* [Exercise]: In the data below, find every line with the string "cell" and pull it out.

** Opening Records for this exercise block **

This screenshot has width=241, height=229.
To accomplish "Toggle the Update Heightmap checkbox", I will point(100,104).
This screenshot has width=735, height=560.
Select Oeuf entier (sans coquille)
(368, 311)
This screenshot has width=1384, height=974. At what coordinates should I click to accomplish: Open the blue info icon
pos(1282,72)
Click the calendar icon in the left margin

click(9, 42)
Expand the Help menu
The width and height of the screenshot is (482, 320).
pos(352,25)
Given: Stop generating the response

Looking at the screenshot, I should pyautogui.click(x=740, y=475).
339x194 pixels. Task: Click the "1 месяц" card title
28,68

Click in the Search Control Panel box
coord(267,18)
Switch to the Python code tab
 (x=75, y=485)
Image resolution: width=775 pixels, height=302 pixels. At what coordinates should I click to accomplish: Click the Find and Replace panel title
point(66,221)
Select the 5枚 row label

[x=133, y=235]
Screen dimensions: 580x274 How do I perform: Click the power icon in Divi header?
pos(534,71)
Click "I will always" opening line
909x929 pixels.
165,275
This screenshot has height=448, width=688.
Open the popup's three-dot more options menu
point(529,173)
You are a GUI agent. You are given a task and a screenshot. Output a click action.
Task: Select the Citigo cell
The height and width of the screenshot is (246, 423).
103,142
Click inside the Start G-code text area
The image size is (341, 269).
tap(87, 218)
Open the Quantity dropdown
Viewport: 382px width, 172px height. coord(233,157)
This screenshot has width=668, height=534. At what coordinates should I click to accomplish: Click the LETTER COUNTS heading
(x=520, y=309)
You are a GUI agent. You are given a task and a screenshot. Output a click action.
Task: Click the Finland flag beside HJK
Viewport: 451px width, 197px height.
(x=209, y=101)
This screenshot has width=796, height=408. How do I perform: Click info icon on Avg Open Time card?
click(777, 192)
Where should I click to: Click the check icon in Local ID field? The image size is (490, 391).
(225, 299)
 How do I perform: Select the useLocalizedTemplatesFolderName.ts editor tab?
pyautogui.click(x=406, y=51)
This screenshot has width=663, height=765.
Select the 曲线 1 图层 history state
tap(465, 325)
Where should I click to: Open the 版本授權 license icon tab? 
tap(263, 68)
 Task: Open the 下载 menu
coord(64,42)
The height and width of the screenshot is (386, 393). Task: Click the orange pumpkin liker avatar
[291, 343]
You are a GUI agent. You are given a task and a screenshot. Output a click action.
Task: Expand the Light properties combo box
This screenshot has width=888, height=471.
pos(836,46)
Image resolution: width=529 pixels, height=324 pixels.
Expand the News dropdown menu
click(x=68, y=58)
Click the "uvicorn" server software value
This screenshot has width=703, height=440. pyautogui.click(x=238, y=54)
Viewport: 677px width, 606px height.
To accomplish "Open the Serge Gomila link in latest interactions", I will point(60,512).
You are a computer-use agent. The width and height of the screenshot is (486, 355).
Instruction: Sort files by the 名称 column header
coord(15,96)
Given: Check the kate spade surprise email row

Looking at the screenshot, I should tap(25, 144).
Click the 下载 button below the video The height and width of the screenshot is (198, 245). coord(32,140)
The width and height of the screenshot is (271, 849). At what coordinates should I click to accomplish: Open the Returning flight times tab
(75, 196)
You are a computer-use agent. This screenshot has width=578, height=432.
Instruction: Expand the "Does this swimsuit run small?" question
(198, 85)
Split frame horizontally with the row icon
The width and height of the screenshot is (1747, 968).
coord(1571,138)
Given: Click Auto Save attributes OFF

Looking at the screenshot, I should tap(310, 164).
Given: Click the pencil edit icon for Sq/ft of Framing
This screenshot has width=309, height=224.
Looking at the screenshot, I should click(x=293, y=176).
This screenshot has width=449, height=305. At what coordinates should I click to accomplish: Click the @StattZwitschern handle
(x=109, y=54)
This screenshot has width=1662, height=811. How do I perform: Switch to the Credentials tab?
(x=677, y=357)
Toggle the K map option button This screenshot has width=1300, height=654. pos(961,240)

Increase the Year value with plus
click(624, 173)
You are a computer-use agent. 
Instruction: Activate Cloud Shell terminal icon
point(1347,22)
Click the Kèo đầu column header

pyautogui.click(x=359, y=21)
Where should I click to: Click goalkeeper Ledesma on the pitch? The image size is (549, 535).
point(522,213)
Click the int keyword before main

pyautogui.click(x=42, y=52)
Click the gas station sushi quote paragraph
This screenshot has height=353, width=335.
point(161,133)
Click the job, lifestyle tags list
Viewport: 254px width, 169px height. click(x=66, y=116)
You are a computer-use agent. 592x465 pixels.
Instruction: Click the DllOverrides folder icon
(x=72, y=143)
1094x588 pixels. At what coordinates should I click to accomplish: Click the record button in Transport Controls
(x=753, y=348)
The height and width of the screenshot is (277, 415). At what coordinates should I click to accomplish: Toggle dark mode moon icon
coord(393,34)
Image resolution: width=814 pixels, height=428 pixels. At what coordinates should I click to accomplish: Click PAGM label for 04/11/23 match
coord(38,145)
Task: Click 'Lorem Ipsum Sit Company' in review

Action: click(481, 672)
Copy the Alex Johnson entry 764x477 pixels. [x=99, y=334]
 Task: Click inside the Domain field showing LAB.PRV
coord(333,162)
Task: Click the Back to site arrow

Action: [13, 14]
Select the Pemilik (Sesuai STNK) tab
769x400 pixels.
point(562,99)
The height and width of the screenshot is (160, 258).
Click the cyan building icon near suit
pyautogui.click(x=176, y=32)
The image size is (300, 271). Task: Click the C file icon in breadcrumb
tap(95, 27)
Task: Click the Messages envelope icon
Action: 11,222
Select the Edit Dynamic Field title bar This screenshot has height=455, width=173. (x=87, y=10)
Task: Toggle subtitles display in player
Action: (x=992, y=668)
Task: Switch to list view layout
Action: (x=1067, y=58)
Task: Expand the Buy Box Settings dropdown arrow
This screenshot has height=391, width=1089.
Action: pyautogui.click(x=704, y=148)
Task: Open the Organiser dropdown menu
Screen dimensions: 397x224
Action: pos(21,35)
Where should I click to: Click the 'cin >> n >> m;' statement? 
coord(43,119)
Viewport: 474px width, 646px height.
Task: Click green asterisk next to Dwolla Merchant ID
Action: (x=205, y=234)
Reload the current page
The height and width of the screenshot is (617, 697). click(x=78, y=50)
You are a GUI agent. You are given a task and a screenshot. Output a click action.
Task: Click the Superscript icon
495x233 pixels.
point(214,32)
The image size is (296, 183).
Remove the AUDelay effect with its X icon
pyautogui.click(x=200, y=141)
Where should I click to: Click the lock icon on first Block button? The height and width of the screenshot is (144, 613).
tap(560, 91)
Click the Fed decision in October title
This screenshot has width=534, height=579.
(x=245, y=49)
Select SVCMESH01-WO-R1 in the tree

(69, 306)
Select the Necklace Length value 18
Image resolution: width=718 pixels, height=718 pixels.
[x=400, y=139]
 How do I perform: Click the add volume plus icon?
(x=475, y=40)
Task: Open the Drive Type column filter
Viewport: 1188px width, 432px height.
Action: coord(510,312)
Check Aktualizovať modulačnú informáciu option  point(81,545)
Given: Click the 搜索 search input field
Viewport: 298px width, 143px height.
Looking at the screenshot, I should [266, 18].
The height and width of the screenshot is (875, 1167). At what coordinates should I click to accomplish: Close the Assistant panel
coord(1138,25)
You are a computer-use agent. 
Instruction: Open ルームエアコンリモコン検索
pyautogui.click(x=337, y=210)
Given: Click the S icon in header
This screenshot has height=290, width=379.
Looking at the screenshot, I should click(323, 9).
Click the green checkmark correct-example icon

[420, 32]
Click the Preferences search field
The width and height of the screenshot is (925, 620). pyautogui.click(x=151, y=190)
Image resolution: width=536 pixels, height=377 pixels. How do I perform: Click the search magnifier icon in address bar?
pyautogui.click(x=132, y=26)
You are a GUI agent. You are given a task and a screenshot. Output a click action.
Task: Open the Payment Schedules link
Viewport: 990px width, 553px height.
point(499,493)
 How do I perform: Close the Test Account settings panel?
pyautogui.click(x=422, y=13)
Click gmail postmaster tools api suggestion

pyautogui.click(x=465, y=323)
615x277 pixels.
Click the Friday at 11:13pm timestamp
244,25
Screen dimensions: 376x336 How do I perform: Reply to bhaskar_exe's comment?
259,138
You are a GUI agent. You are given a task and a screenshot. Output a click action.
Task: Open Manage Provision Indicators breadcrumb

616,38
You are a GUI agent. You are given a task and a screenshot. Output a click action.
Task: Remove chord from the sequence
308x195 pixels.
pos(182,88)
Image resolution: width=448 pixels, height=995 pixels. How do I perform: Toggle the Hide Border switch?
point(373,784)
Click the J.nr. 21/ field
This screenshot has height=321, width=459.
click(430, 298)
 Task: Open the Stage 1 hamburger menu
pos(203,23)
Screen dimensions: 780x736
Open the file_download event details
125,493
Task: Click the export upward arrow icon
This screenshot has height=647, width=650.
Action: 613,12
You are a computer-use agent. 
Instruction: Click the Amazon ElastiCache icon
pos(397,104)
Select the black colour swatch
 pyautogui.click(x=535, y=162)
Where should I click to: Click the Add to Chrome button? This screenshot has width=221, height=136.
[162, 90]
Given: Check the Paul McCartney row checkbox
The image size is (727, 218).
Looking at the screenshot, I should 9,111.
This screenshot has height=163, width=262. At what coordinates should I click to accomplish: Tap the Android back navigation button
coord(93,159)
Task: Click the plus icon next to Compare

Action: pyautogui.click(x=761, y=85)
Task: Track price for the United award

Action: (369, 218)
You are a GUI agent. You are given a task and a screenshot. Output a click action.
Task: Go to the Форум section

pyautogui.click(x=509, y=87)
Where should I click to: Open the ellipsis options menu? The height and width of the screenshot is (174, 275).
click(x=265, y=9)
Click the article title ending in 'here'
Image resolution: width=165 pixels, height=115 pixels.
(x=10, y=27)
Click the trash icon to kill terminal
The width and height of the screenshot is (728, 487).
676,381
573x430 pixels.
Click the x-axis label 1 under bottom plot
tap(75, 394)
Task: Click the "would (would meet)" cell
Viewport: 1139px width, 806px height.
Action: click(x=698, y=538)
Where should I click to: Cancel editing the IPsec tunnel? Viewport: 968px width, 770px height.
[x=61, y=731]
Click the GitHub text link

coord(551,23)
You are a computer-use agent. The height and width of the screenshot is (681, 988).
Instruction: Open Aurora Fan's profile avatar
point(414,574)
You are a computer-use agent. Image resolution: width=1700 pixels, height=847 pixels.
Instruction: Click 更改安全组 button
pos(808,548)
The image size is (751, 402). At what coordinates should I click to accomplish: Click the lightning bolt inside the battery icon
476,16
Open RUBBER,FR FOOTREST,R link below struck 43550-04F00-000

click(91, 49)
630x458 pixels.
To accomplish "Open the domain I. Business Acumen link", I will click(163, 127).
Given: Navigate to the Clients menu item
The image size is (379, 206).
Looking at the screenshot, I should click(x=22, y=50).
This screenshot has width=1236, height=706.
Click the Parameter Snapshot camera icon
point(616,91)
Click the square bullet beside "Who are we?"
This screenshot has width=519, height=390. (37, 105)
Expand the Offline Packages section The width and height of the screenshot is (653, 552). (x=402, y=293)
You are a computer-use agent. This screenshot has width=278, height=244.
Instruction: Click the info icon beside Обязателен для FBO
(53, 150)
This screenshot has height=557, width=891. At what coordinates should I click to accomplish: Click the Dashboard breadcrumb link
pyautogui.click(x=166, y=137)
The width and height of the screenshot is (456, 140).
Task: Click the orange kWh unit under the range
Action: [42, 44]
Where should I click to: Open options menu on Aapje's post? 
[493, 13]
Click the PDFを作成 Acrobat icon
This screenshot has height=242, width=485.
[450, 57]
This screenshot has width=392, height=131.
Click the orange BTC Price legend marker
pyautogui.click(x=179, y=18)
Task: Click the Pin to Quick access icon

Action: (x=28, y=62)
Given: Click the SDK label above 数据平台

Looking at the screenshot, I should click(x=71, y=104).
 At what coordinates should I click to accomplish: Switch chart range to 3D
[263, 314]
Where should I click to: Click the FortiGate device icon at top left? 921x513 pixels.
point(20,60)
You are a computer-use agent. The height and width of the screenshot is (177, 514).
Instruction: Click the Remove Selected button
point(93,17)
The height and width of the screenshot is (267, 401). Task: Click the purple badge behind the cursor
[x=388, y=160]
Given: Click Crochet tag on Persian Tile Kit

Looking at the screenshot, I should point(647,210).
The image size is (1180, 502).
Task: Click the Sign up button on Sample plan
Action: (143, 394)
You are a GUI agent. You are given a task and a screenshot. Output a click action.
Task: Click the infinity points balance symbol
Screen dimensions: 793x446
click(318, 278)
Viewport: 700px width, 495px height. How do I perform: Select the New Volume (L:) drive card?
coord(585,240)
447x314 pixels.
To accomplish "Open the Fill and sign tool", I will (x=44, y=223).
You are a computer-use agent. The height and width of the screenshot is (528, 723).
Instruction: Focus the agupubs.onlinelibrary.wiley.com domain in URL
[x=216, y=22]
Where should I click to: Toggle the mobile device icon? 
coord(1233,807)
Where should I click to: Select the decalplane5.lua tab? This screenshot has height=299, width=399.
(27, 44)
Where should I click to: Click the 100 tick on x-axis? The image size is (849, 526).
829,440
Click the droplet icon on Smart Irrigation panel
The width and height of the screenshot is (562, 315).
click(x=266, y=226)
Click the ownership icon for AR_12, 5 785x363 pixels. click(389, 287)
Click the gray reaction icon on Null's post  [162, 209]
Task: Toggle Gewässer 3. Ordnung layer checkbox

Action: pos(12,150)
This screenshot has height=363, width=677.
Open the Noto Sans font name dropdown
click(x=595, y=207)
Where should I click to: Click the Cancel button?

** Closing Records for this exercise block **

* [Task solution]:
Task: Select the Citigo cell
Task: Click the "would (would meet)" cell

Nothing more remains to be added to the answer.